2003 Le millésime du soleil

Dans un millésime pareil les références manquent, alors l’intuition vigneronne prend le pas sur la raison, l’observation sur la Science.

Après une floraison sous les nuages hypothéquant une partie du volume, le temps s’est mis au beau, un beau temps qui devait durer bien au delà des dernières vendanges et même du passage des premières grives.

Anticipant un été de feu, les effeuillages de Juillet se limitent au seul côté soleil levant, préservant les fruits d’une exposition solaire démesurée.

Début Août la véraison est bien avancée, sur bon nombre de terroirs, les degrés commencent à monter les acidités à descendre.

Pendant que quelques parcelles à l’enracinement fragile « suffoquent », la maturation sur les sols argileux (Les cimes du Chateau Clos Daviaud) sur les plateaux calcaire ( Manoir de Gravoux ou du Roques de Jeanlice -nouveauté Terra Burdigala 2003-) préservent la fraîcheur de nos fruits.

Fin août les baies pleines de sucres sont trompeuses : la pulpe tellement suave, déjà presque aromatique masque des tanins loin de leur optimum.
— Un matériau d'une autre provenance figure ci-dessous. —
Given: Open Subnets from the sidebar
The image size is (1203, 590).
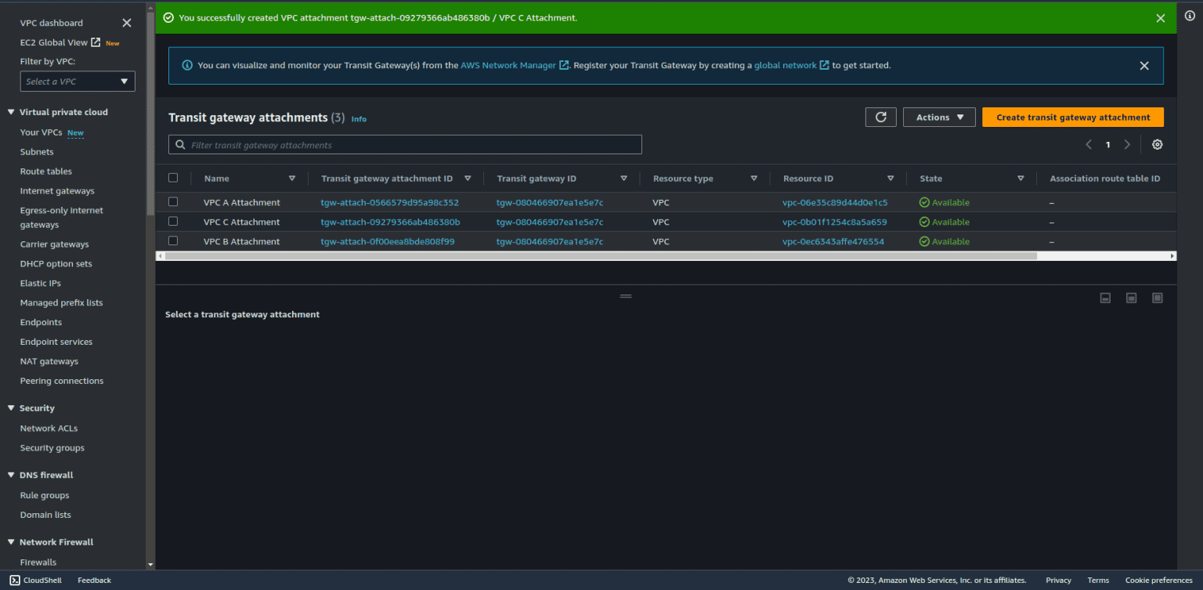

Partout le millésime est dit très précoce pourtant il faut attendre.

Un millésimes à ce point exceptionnel décuple l’angoisse des derniers jours (et si le temps changeait...).

C’est le 10 septembre que commencent les premières vendanges de Terra Burdigala. C’est à Saint-émilion suit alors Montagne Saint-émilion, puis les terroirs profonds et frais ayant dans un millésime comme celui-ci préservé les fruits de tout dessèchement en profitant au maximum de l’ensoleillement.

Les vendanges sous le soleil mettent alors en évidence ce que l’on présentait : la concentration s’est faite à la vigne, ce sera bon mais rare.

Une vinification adaptée à chaque terroir donne des vins délicats et structurés ou l’expression des terroirs se retrouve dans la fraîcheur aromatique. Fraîcheur qui sera la denrée rare du millésime 2003.